人工知能(AI)など第4次産業革命に対応し、UAゼンセンが新技術導入をめぐる労使協定を2019春闘の要求に掲げた。日本の産別では他の先駆けとなる動きだ。
●導入と運用で協議
UAゼンセンは「革新的新技術導入に向けた労使確認(例)」を策定した。ロボットやAIなど新技術の導入を前提に、生産性3原則(雇用確保、労使協議、公正配分)の再確認などを求めたものだ。
要求案は(1)革新的新技術の導入は労使協議のうえ実施し、運用に関しても労使で協議する(2)従業員の能力開発を強化し、必要な場合は雇用維持を前提に職務転換、配置転換などを行う(3)生産性向上に関しては労使協議し、株主、従業員、消費者などの関係者に適正な配分を行う――という内容だ。
特徴は、新技術の導入と運用で労使協議を求め、規制をかけていることだ。人材育成では、厚生労働省の助成金を活用し、教育訓練休暇として短期で年5日以上、長期では6カ月以上を取り組み課題に掲げている。
加盟組合のあるファミレス大手ロイヤルホストは、次世代型店舗開発でIT化を推進。自動配膳や食器洗浄ロボットをパナソニックなどと共同開発し、職員の労働時間短縮や年次有給休暇取得などで効果をあげている。
●スト背景に労使合意
米国でもホテル・商業娯楽施設でフロント業務の自動化や調理ロボットなどの新技術が導入されている。料理人や客室係の解雇や職種変更に対し、UNITEHERE(接客業労働組合、27万人)がスト権を確立して労使協定を締結している。国際労働財団が10月に開催したシンポジウムで報告された。
新技術導入に対する雇用確保などを掲げ、同労組のラスベガス支部が5月、スト権投票を背景に全市規模で交渉を展開。新技術を導入するには180日前までに組合に通知することや、労使交渉、再雇用、就業訓練など5項目で合意した。
ドイツのIGメタルも9月の金属労協とのシンポで「技術進歩は社会の進歩につながらなければならない。グローバルな規制と政労使による就労者保護へ職場の従業員代表委員会と強い組合の連携が重要だ」と強調した。

....

指示 1: 本文のうち、「特徴は、新技術の導入と運用で」から「の連携が重要だ」と強調した。」までの部分を、一字も変えずに再掲してください。

(データセットの記録)
....

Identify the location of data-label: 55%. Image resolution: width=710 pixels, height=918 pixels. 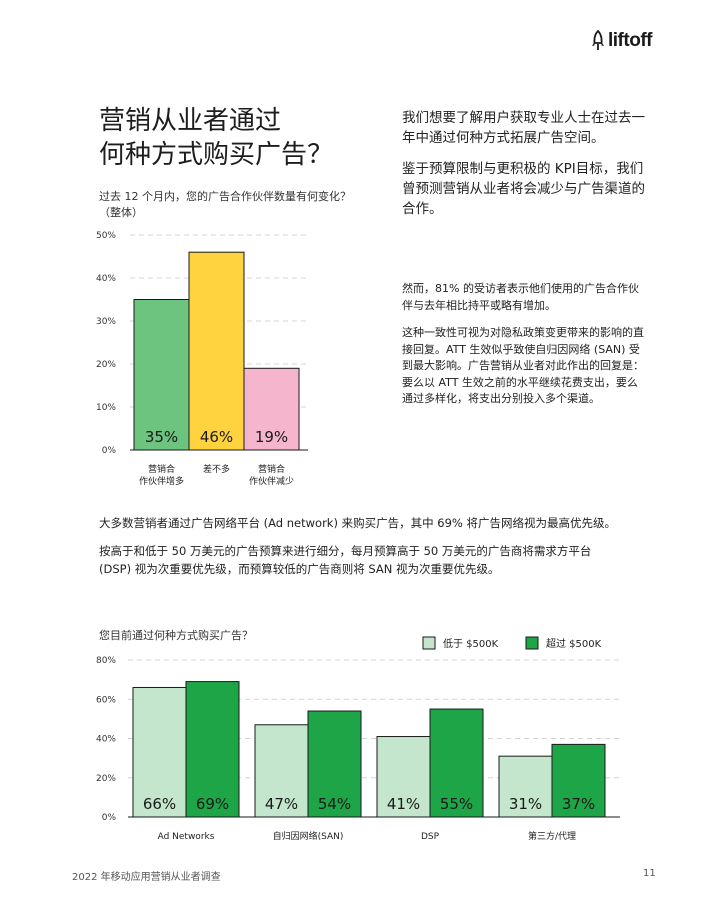
(456, 804).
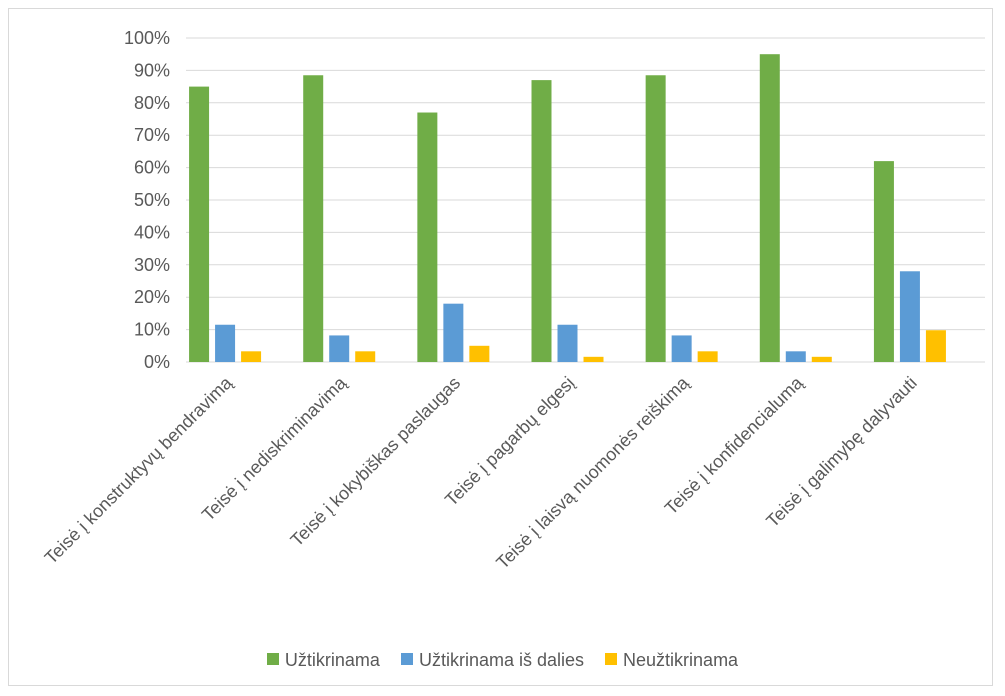 The width and height of the screenshot is (1005, 696). Describe the element at coordinates (152, 168) in the screenshot. I see `y-tick-label: 60%` at that location.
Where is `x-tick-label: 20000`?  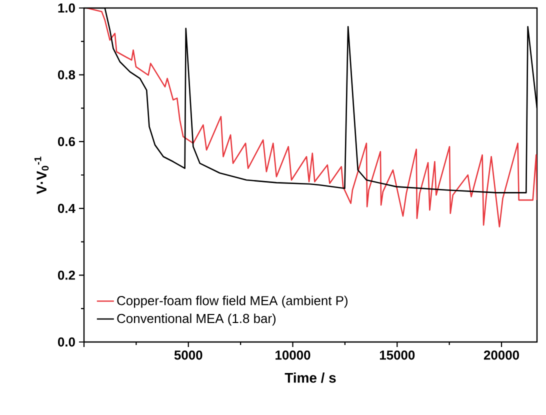 x-tick-label: 20000 is located at coordinates (502, 355).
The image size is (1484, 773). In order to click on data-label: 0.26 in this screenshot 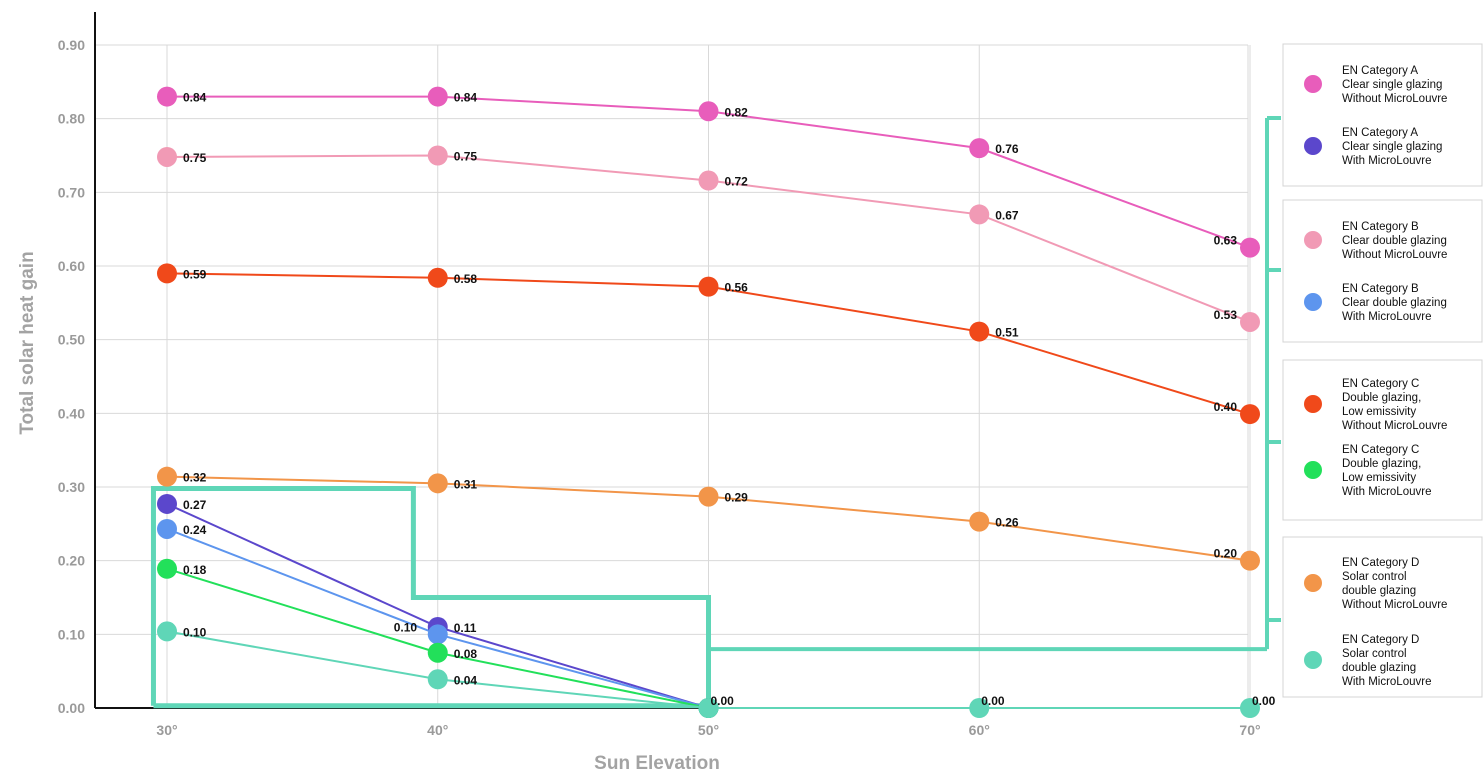, I will do `click(1007, 523)`.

....

指示 2: 記録の冒頭から「(456, 804).」を含む行までを、両端の行も含めてそのまま書き写してください。画像は解答に含めないでください。

解答例 1:
特徴は、新技術の導入と運用で労使協議を求め、規制をかけていることだ。人材育成では、厚生労働省の助成金を活用し、教育訓練休暇として短期で年5日以上、長期では6カ月以上を取り組み課題に掲げている。
加盟組合のあるファミレス大手ロイヤルホストは、次世代型店舗開発でIT化を推進。自動配膳や食器洗浄ロボットをパナソニックなどと共同開発し、職員の労働時間短縮や年次有給休暇取得などで効果をあげている。
●スト背景に労使合意
米国でもホテル・商業娯楽施設でフロント業務の自動化や調理ロボットなどの新技術が導入されている。料理人や客室係の解雇や職種変更に対し、UNITEHERE(接客業労働組合、27万人)がスト権を確立して労使協定を締結している。国際労働財団が10月に開催したシンポジウムで報告された。
新技術導入に対する雇用確保などを掲げ、同労組のラスベガス支部が5月、スト権投票を背景に全市規模で交渉を展開。新技術を導入するには180日前までに組合に通知することや、労使交渉、再雇用、就業訓練など5項目で合意した。
ドイツのIGメタルも9月の金属労協とのシンポで「技術進歩は社会の進歩につながらなければならない。グローバルな規制と政労使による就労者保護へ職場の従業員代表委員会と強い組合の連携が重要だ」と強調した。

解答例 2:
Identify the location of data-label: 55%. Image resolution: width=710 pixels, height=918 pixels. 
(456, 804).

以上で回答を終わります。